Gemma King is a Lecturer in French at the ANU. Her research explores language, power and cultural representation in contemporary French, Francophone and transnational cinemas. Her first book Decentring France: Multilingualism and Power in Contemporary French Cinema was published with Manchester University Press in 2017, and her work has also appeared in Contemporary French Civilization, French Cultural Studies, The Australian Journal of French Studies, The Conversation and Francosphères. She is currently working on the book Jacques Audiard for the Manchester French Film Directors series.

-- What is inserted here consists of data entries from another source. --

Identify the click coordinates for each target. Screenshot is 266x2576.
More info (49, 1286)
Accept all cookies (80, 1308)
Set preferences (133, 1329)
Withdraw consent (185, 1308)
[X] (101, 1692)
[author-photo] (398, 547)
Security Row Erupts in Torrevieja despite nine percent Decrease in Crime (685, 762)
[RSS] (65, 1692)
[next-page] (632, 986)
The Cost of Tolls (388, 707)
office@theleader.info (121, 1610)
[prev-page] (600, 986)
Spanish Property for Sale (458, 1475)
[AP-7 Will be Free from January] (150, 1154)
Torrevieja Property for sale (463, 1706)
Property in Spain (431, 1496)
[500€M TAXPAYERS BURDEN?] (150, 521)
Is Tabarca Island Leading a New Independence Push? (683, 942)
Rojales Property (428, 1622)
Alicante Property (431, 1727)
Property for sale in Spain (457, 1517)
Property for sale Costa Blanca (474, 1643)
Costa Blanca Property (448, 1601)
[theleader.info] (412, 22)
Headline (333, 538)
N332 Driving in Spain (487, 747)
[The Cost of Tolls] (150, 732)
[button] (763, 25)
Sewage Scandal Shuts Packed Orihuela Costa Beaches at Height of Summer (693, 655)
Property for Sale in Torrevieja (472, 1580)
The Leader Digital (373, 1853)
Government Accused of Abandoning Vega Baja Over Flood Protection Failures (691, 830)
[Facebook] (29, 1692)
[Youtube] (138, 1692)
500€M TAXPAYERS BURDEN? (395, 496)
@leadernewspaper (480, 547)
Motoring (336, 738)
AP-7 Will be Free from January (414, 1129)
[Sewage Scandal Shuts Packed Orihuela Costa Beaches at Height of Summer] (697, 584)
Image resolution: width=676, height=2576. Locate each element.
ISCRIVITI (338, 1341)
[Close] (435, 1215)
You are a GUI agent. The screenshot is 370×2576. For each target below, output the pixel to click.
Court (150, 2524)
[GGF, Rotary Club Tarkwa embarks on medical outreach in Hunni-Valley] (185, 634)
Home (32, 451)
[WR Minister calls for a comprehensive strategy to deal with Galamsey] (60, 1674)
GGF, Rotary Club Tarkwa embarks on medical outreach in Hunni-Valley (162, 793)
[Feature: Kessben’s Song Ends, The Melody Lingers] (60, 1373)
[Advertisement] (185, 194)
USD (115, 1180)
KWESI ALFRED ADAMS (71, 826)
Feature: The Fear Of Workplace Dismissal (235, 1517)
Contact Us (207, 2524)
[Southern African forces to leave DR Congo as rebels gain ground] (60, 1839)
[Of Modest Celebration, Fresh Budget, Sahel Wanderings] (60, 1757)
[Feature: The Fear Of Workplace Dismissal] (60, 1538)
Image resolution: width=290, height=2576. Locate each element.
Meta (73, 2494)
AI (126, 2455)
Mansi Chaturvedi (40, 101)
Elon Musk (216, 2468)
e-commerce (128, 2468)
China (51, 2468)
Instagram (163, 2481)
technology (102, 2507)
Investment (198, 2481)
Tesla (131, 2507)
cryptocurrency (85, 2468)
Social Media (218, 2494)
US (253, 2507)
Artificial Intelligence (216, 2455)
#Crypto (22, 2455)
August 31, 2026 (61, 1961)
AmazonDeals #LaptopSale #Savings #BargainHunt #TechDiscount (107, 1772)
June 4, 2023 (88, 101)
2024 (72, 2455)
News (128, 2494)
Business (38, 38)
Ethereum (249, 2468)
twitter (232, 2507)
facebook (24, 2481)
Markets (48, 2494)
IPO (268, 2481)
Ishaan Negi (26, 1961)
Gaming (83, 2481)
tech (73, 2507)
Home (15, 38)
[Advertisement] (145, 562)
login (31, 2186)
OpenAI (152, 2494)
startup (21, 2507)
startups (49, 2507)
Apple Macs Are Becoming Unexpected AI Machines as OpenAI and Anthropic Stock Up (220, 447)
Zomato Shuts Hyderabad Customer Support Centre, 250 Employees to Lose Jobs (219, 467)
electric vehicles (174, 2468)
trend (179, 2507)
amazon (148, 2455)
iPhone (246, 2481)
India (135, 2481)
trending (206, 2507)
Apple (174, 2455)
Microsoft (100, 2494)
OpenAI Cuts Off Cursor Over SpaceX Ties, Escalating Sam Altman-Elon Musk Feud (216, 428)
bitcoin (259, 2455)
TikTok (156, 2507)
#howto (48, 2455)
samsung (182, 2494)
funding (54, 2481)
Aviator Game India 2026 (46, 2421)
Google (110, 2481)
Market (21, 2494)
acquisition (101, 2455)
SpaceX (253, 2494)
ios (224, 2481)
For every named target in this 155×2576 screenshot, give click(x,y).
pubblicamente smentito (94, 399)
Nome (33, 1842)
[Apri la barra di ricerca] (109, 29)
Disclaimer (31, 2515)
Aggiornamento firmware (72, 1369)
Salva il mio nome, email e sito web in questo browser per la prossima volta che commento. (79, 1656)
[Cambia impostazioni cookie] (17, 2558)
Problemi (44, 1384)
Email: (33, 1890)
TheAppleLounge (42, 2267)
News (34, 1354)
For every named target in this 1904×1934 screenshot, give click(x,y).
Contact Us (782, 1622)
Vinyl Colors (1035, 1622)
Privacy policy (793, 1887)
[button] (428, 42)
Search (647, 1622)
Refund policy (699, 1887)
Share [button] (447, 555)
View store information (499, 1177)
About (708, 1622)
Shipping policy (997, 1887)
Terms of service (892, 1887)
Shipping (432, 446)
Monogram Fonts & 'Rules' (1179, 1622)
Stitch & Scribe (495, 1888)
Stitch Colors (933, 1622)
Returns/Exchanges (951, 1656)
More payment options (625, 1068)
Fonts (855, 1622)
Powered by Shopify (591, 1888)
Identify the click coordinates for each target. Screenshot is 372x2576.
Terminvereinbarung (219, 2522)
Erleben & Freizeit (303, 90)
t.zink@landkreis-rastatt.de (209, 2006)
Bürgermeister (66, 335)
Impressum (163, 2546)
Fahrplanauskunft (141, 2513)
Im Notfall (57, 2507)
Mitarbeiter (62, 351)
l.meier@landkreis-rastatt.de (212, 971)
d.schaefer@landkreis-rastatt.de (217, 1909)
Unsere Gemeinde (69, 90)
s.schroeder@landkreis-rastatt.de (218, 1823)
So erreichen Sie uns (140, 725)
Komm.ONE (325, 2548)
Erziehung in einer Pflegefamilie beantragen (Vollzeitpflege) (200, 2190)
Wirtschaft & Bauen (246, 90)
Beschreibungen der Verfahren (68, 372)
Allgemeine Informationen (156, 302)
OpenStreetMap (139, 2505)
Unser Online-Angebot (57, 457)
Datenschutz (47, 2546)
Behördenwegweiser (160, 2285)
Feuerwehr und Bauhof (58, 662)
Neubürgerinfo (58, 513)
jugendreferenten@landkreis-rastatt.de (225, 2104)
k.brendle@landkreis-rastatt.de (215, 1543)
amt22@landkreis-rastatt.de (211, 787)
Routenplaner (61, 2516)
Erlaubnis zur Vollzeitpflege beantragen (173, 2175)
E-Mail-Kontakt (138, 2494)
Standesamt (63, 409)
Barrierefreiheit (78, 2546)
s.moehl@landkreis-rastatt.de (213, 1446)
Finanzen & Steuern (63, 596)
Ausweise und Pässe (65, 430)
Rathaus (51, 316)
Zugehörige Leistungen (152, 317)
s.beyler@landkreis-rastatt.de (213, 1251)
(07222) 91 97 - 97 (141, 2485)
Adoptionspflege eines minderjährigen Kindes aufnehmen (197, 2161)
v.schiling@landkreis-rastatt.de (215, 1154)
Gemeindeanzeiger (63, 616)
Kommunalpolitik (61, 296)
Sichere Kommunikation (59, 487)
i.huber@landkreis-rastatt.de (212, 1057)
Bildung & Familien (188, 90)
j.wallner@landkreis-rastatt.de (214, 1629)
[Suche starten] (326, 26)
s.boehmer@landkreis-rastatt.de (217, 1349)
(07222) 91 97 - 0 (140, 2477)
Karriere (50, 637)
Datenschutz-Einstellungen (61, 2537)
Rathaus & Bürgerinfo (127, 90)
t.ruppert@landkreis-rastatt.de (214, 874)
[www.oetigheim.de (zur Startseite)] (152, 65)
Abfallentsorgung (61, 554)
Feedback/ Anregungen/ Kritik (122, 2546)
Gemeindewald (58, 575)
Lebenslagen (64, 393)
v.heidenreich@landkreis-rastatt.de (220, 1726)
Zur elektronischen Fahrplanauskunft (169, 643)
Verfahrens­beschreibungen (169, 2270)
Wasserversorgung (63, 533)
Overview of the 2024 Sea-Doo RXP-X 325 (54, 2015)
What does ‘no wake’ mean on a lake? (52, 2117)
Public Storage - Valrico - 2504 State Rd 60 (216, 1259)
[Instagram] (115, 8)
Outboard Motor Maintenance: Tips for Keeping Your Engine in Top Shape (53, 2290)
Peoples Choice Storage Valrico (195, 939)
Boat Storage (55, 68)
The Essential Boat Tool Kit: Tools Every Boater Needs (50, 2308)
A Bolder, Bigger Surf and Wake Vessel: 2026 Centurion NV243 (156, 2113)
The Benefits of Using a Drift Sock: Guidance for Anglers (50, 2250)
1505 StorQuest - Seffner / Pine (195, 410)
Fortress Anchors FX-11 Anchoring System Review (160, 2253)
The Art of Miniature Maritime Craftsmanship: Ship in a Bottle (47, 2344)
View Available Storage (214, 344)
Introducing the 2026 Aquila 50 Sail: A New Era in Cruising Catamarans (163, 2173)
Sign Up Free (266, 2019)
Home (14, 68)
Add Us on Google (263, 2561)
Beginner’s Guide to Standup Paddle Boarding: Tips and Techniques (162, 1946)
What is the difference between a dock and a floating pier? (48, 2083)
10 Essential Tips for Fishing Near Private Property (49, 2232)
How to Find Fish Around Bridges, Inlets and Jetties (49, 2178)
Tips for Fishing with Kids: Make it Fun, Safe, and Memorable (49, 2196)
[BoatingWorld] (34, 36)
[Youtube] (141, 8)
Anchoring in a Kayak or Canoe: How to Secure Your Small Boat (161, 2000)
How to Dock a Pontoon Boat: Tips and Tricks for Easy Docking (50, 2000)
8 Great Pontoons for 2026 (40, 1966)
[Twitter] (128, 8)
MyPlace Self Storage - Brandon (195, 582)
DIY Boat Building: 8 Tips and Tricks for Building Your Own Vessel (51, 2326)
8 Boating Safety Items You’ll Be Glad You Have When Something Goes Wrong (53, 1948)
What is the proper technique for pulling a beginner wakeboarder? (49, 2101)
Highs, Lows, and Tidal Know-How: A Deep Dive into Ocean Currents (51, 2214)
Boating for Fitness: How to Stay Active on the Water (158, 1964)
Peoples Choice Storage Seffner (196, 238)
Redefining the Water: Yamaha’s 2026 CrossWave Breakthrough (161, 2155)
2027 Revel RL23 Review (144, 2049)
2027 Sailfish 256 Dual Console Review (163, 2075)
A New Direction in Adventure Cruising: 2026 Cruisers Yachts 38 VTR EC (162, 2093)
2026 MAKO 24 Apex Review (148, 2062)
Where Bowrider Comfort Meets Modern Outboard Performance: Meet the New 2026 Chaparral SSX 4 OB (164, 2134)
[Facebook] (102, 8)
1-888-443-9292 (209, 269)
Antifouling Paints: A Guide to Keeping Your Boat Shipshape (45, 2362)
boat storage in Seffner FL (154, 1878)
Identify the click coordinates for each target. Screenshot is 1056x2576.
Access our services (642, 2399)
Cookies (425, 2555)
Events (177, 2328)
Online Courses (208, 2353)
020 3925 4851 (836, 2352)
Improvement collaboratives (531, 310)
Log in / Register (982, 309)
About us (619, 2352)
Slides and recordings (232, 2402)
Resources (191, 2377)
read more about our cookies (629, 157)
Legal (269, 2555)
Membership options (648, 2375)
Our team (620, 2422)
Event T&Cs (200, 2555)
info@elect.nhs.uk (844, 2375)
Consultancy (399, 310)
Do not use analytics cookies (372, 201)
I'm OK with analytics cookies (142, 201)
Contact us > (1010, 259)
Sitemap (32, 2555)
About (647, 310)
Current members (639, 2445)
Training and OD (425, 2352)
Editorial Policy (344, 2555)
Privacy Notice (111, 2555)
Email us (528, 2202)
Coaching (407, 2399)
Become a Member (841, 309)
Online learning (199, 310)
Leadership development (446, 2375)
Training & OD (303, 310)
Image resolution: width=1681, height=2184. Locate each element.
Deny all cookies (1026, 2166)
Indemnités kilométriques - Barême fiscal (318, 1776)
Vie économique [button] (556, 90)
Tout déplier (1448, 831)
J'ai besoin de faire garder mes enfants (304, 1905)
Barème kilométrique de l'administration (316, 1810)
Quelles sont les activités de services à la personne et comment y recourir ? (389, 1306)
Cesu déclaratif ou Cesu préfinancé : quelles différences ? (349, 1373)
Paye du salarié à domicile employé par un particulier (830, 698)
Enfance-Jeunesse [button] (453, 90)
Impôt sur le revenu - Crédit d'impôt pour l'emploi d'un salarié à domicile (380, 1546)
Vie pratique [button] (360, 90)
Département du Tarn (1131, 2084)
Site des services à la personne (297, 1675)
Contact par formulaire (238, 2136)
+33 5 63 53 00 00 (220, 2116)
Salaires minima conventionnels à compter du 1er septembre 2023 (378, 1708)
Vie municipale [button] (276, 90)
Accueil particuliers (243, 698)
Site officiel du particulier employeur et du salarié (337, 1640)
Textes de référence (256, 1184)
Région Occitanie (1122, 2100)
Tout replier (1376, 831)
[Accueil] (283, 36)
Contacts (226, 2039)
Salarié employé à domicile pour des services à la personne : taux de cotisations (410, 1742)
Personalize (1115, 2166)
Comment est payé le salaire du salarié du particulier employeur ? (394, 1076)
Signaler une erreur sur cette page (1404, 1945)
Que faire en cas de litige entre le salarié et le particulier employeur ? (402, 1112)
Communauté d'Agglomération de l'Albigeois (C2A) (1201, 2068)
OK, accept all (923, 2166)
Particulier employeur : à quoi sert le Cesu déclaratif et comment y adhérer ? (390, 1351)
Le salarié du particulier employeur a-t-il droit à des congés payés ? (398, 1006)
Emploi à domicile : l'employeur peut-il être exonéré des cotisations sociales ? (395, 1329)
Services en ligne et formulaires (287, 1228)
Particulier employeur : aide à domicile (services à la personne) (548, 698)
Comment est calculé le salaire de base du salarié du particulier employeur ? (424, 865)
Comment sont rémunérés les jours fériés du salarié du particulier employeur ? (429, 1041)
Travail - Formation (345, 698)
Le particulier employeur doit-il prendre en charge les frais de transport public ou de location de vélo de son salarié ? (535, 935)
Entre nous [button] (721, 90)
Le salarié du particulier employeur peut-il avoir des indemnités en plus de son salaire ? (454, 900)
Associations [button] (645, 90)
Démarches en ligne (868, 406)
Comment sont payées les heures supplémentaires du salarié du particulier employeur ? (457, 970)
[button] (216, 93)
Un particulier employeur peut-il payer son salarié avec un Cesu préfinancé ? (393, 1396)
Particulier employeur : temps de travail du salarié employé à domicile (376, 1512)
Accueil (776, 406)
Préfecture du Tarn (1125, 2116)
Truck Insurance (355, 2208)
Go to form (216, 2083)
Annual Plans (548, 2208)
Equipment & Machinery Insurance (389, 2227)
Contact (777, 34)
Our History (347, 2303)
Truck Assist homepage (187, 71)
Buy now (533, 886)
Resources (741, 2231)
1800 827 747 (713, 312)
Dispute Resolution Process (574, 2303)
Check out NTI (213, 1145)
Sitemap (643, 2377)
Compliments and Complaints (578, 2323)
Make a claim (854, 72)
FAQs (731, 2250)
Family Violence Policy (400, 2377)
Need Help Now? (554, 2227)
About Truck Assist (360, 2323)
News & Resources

Ally Wolfe, Broken Bodies, Remade Wholes

Join us for this week’s CuSPP seminar:

Broken Bodies, Remade Wholes:
Unwind as Frankenstein Retold and Reversed

Thursday 6 September, 1pm, Milgate Room, AD Hope Bldg, SLLL

New technologies create new opportunities for anxiety, and using human body parts to create life is a special kind of horrifying fictional procedure. At first glance, Unwind by Neal Shusterman and Mary Shelley’s Frankenstein approach this concept in inverted ways. In Frankenstein, a ‘monster’ is built out of the parts of corpses, and rises against his horrified creator, while Unwind centres on a society that justifies breaking down its own children for their organs, and using these parts to sustain itself, until the children rise against it. Unwind is centred on the precept that that which is broken down still lives, in a divided state, controllable by the larger body to which it’s donated. The children broken down for parts are perceived and understood by the authorities of this fictional universe as criminals waiting to happen, excess bodies and liabilities. Frankenstein’s monster horrified Dr Frankenstein due to his perceived imperfection and lack of accuracy to his father’s vision of the perfect creation. Unwind is inspired to take its children apart due to that same disgust. Fear of what one has created and its difference from oneself pervades the horrors and potential horrors of both works.

In my paper I argue that Unwind mirrors Frankenstein in how it centres on an adult fear of the children it has created, placed specifically in a time and place where they have the technology and the lack of empathy to tell themselves that it is better not to ‘waste’ what they have made. Unwind and Frankenstein both delve into old fears and new technology, embodying and perpetuating a cycle of technology prompting anxiety prompting technology, until all fear what they have wrought.

Ally Wolfe is a PhD student in English Literature at ANU. Her work focuses on Young Adult fiction, dystopia, and technologies.